Si analyser, c’est étymologiquement diviser, étudier revient souvent à circonscrire. Aussi le circonscrit et l’étanche ont-ils les faveurs des livres et des musées, en vertu d’une clause (tyrannique) de lisibilité, non de lecture. La polysémie d’Honoré Daumier, dont on convie inlassablement les caricatures lithographiées pour mieux fermer les yeux sur le corpus inouï de sculptures et de peintures, le cantonna au rôle de modeste illustrateur, à peine d’artiste ; l’intempérance de Francis Picabia, passé par tous les mouvements (impressionnisme, fauvisme, cubisme, orphisme, dadaïsme) devait lui interdire, des décennies durant, la fréquentation des cimaises, sauf à en faire un bricoleur extravagant, un dandy impétueux.

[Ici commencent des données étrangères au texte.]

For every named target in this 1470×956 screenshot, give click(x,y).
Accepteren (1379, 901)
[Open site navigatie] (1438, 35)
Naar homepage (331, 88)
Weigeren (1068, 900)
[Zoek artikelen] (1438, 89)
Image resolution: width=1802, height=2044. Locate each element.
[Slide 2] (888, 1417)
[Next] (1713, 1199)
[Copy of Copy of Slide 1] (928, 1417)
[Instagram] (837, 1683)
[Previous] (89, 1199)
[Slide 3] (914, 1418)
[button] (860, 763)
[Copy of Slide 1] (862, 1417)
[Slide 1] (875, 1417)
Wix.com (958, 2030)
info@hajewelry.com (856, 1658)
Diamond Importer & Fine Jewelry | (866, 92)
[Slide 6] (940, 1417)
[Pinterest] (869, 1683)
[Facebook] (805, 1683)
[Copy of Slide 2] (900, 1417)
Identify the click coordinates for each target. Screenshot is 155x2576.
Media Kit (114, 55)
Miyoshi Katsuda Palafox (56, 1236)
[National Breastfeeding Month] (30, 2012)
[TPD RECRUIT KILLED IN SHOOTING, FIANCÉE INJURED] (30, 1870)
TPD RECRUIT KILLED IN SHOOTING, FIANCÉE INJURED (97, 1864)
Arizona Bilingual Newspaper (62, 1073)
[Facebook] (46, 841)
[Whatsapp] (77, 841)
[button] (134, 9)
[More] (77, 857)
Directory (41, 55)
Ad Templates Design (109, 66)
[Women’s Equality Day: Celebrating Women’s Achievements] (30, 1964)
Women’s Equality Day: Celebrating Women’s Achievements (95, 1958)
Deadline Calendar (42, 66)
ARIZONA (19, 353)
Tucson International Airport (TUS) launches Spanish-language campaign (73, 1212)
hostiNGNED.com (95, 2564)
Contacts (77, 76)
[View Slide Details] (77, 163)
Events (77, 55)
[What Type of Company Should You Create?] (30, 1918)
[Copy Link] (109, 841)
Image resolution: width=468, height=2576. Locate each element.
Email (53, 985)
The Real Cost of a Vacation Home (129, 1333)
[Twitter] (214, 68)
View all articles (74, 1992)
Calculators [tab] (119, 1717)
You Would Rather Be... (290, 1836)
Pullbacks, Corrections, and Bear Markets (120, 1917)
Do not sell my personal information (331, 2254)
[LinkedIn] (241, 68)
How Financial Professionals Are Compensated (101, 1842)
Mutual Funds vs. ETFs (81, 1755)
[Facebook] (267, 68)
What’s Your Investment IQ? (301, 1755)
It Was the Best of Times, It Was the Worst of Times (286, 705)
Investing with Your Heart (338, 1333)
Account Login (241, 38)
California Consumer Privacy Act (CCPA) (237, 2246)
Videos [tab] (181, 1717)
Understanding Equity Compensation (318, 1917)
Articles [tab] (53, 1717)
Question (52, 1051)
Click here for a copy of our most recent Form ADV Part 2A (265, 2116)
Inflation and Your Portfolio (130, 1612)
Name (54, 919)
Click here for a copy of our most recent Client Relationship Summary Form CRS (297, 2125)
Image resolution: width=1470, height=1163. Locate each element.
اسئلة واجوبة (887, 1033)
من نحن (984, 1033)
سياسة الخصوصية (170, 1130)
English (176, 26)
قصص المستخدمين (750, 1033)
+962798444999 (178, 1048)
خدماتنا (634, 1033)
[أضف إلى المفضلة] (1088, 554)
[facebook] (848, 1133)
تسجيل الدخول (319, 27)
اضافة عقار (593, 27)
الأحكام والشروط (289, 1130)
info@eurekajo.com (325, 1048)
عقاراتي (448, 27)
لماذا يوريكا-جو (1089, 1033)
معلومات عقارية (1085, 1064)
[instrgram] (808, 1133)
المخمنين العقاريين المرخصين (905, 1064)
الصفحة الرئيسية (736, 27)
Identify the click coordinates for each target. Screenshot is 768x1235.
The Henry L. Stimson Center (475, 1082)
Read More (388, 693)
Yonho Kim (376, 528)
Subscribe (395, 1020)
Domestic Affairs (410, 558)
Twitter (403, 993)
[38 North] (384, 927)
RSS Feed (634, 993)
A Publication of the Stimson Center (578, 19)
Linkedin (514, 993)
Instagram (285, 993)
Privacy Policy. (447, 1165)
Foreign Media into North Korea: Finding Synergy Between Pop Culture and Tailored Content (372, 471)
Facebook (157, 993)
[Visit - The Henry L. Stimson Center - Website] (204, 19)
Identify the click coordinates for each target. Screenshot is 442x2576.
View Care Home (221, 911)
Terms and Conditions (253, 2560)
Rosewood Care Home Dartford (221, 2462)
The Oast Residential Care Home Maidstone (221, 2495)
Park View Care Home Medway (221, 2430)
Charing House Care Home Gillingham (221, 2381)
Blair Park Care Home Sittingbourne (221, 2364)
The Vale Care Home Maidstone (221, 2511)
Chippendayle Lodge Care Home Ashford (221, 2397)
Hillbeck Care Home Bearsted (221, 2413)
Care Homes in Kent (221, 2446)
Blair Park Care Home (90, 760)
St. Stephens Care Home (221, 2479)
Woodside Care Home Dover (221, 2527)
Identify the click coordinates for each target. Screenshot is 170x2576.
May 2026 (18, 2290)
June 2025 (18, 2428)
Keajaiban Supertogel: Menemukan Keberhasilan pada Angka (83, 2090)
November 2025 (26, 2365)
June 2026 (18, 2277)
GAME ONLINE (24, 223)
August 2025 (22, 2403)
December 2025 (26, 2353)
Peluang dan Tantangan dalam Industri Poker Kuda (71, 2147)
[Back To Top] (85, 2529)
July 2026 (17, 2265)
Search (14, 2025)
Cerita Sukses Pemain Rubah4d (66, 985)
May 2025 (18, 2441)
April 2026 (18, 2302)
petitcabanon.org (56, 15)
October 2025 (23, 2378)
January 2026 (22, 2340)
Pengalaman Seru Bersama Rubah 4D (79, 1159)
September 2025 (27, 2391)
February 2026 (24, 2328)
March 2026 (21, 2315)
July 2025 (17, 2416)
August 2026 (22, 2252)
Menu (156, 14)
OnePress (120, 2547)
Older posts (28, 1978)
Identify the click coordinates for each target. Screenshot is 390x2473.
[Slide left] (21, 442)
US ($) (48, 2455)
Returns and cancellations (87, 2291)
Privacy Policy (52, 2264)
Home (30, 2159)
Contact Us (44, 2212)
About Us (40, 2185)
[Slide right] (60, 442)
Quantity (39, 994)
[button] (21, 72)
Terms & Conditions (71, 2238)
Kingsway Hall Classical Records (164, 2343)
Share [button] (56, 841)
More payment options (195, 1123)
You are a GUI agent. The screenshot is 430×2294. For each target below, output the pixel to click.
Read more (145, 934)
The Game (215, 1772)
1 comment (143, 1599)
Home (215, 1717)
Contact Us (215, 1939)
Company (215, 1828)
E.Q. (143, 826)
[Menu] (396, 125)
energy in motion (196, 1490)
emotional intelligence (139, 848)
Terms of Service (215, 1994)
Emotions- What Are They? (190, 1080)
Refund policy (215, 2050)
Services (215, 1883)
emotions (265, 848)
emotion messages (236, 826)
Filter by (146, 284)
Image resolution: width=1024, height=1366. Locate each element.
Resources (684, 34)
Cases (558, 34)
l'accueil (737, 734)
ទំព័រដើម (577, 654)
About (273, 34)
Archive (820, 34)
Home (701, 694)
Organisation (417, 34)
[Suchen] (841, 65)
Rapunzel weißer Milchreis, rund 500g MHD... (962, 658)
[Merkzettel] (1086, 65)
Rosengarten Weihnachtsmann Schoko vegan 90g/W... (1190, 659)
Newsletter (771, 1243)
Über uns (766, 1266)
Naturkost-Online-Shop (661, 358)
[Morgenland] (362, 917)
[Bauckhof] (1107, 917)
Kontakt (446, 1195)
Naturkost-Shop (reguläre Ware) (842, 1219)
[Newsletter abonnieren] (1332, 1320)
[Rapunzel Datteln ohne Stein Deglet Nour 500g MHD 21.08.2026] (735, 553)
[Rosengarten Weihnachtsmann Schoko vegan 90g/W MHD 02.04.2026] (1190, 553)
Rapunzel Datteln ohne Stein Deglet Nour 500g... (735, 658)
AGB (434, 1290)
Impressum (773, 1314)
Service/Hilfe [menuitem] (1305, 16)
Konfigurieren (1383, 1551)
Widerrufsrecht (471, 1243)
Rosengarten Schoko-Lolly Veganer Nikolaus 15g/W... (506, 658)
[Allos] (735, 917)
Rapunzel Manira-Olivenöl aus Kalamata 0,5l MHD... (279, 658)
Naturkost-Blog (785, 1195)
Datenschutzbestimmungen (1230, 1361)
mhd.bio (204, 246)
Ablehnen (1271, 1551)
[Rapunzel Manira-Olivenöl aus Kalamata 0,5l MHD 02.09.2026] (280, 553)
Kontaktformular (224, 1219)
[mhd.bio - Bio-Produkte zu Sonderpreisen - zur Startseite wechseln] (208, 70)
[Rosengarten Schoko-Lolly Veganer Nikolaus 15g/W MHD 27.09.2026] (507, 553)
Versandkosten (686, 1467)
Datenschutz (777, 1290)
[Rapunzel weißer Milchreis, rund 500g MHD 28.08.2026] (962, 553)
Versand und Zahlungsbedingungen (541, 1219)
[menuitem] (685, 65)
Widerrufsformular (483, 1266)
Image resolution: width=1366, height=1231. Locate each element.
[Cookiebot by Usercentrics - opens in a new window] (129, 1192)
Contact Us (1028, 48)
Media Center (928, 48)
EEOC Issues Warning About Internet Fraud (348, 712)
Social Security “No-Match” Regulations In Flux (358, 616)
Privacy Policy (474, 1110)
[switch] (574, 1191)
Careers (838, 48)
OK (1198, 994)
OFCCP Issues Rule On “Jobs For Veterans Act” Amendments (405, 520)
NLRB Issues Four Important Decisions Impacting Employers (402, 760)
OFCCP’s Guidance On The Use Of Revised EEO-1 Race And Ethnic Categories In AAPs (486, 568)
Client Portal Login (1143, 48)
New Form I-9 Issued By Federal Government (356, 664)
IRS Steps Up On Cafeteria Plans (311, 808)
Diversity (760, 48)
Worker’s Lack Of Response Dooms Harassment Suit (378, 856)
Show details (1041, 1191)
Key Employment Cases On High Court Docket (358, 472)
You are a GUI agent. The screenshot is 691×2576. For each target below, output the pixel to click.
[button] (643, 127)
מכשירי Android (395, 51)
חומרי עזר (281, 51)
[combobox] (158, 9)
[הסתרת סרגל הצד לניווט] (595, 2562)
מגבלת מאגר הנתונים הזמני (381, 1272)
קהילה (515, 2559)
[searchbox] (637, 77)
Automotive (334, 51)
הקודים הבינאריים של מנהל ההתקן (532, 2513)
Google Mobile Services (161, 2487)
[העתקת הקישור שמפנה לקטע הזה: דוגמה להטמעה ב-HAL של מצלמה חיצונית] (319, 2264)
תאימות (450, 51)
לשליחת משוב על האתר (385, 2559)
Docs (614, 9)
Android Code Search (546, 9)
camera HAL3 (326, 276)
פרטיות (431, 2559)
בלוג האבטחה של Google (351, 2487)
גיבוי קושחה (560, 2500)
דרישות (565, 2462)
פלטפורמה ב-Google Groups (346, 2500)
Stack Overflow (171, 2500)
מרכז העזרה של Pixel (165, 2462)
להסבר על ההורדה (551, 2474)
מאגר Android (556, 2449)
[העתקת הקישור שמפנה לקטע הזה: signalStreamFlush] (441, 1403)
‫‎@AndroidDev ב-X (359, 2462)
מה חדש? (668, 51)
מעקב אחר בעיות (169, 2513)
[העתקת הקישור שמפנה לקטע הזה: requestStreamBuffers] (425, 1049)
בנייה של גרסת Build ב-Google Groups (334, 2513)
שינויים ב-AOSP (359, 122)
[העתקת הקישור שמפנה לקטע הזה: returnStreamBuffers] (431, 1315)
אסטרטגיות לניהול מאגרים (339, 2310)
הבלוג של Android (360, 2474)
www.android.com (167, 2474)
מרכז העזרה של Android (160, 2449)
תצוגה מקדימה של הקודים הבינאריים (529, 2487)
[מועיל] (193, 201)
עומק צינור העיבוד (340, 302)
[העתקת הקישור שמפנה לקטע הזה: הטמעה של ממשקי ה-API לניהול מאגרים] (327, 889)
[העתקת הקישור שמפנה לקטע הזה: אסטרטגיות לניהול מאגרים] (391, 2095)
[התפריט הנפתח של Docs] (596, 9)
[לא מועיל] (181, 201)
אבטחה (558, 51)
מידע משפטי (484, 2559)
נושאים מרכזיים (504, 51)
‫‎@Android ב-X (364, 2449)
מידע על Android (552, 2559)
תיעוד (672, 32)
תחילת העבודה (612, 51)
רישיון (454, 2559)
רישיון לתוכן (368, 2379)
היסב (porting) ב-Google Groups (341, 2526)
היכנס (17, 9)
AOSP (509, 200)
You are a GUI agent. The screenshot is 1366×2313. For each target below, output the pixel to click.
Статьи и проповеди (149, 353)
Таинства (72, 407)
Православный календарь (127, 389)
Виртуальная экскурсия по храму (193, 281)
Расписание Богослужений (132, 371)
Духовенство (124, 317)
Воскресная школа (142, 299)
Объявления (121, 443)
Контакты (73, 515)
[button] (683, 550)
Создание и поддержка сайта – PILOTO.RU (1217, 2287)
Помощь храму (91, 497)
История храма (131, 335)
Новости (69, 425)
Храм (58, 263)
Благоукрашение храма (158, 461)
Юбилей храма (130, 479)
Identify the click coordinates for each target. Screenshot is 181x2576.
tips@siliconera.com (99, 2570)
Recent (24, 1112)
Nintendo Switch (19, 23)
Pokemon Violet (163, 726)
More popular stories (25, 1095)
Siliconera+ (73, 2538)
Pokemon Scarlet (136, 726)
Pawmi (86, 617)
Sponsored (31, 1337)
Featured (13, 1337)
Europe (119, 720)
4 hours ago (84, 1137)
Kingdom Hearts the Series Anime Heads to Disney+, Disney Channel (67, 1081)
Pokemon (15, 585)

Henri Michaux, dont une exposition au Guggenheim Bilbao investigue l’ampleur de l’œuvre plastique, souffrit sans conteste de ce même procès en extraterritorialité. Or le Namurois compte parmi les expérimentateurs les plus importants dans le champ de la poésie comme de la peinture, en témoignent ses songeries encrées et ces fourmillements chromatiques, toute cette odyssée graphique qui n’est autre que le centre de gravité d’un triangle équilatéral formé par les œuvres de Zao Wou-Ki, Miquel Barceló et Philippe Cognée.
Aventuriers de la tache et de la macule, prospecteurs formalistes, argonautes solitaires, les inclassables habitent les interstices et les angles morts, là où résident des filiations inexplorées, des généalogies inavouables, là où se nuancent les récits et se métissent les familles, là où gisent souvent des secrets, et des trésors…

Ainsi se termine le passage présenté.